Wednesday, August 13, 2008

A Nation of (Scoff)Laws

In a speech to the American Bar Association where he announced that there would be no prosecutions against members of the Bush administration for politicizing the Justice Department -- including unethical firings of U.S. Attorneys, hiring of career Justice posts on the basis of political affiliation, and selective prosecutions designed to harrass Democrats -- Attorney General Michael Mukasey said that he did not see any crimes to prosecute. “Not every wrong, or even every violation of the law, is a crime,” he said. In any case, the wrongdoers have been punished, he claimed, by “substantial negative publicity.”

For its sheer audacity, Mukasey's main quote bears repeating: "Not every wrong, or even every violation of the law, is a crime."

This is not language that sounds remotely like the chief law enforcement officer in the country. This isn't even legalese. This is "Johnny Cochrane-ese." Sure, it is sometimes true that a person who kills another person is not guilty of a crime. Sure, if I spit on the sidewalk, or speed when the cops aren't looking, or write my cable bill off on my taxes, I might be violating the law, but really: did I commit "a crime?"

Still, Kenneth Starr heard Bill Clinton lie about getting a BJ from an intern in the White House, and decided THAT was a crime for which he deserved to be impeached. But, if Bush/Cheney authorize their military to commit unspeakable acts against Gitmo detainees, or look the other way while CIA interrogators go to the "dark side" with terrorism suspects, or direct their former White House counsel and Attorney General to make sure that no Democrat or progressive thinker or homosexual or environmental activist ever sees the inside of the Justice Department building, then Mukasey and Nancy Pelosi see no crimes to prosecute.

I thought it an appropriate time to look at the Preamble to our Constitution:

We the People of the United States, in Order to form a more perfect Union, establish Justice, insure domestic Tranquility, provide for the common defense, promote the general Welfare, and secure the Blessings of Liberty to ourselves and our Posterity, do ordain and establish this Constitution for the United States of America.

"in Order to form a more perfect Union"
"establish Justice"
"insure domestic Tranquility"
"secure the Blessings of Liberty to ourselves and our Posterity"
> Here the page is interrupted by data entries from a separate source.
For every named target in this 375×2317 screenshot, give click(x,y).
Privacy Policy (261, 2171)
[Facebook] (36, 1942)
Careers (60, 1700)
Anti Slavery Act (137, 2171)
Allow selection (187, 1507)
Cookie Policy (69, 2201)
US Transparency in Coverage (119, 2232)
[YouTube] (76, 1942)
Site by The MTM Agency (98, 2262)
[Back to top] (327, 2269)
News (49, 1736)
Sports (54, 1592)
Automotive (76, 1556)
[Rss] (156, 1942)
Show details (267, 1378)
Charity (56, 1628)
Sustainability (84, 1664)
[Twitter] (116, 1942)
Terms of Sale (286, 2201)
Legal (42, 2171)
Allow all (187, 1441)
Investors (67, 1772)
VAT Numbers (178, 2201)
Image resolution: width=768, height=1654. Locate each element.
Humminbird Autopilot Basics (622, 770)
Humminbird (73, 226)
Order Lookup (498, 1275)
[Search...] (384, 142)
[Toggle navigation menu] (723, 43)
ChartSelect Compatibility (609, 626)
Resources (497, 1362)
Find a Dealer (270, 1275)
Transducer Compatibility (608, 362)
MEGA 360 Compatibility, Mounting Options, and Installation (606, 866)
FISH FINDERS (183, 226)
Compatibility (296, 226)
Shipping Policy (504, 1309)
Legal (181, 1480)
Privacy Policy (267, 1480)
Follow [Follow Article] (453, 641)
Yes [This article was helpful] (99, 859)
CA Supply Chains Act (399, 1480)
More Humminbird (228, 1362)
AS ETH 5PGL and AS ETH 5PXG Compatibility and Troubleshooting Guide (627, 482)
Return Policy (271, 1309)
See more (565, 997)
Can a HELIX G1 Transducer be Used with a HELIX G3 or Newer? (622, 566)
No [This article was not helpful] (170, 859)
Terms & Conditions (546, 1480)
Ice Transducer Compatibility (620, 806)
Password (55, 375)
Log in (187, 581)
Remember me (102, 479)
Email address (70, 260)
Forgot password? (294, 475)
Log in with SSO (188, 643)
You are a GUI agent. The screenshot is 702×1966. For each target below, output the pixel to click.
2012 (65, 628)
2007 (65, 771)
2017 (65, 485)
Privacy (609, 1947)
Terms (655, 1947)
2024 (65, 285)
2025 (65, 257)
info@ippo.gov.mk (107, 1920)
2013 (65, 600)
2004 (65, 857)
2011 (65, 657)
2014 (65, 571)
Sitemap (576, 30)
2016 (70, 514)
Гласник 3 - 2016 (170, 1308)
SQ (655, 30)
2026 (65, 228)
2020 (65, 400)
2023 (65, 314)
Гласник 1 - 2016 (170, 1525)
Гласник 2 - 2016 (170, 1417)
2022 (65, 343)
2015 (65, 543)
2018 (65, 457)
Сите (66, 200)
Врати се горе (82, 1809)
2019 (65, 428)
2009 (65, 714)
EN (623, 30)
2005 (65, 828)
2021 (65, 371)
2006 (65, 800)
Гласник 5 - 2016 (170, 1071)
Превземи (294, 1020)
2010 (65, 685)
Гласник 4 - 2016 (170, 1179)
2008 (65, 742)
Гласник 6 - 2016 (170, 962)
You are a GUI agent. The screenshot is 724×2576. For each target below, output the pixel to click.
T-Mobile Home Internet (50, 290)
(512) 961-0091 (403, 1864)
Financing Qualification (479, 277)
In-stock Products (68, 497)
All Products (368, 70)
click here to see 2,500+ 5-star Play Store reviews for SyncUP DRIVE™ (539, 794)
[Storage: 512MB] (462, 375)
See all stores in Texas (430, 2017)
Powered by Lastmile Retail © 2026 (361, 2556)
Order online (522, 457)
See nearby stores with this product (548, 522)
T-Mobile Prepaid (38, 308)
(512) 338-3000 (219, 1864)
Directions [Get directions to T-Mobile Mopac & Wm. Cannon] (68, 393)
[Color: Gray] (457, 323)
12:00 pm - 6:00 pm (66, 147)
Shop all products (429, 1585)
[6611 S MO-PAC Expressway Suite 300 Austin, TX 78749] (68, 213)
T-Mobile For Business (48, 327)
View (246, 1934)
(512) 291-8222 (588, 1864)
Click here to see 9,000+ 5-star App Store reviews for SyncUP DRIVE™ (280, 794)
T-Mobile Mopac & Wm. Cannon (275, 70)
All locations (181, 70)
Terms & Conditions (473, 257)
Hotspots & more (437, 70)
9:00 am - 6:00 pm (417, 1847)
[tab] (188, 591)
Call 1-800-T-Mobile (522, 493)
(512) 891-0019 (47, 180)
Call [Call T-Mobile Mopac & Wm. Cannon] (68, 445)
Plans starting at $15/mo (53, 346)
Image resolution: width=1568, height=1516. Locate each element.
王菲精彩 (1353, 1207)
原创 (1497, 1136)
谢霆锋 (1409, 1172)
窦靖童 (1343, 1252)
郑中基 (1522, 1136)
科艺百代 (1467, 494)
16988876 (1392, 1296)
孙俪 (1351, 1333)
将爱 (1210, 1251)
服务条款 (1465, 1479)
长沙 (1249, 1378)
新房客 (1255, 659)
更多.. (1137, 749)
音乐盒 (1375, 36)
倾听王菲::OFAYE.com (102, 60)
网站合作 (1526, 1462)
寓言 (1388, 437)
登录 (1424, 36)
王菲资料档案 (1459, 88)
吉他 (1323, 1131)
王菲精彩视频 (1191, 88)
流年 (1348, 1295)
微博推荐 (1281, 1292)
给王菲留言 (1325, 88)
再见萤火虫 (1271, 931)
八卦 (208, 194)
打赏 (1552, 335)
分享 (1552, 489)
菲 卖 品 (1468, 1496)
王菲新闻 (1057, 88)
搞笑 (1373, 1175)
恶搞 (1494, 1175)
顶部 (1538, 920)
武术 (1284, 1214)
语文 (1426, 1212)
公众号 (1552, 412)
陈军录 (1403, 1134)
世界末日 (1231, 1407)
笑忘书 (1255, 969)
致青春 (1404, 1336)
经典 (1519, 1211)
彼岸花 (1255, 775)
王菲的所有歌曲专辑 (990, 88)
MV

Take a moment and look at the words that are capitalized. Order, Union, Justice, Tranquility, Welfare, Blessings, Liberty, Posterity. It is no coincidence that the word "defense" is not capitalized, but I digress. The capitalized words speak to Peace and to Freedom, to a relationship with a Creator who endowed us with inalienable rights. The framers followed this Preamble up with brilliantly crafted laws which mandated checks and balances, firmly believing in the honor of the men who would legislate, enforce and interpret those laws while acknowledging the humanity inherent in the temptation to bend, stretch, or break those laws. They did not leave room for the possibility that law-breakers would be able to escape without consequence. But, here we are.

The Bush administration, the Speaker of the House, and others who find themselves unable to adhere to the letter of the law or fail to prosecute law-breakers, instead hiding behind a shroud of "national security" or "unitary executive" or "state secrets," have succeeded in publicly trashing the most revered legal document in human history.

We voted for them, and we ought to be ashamed of ourselves. We the People of the United States.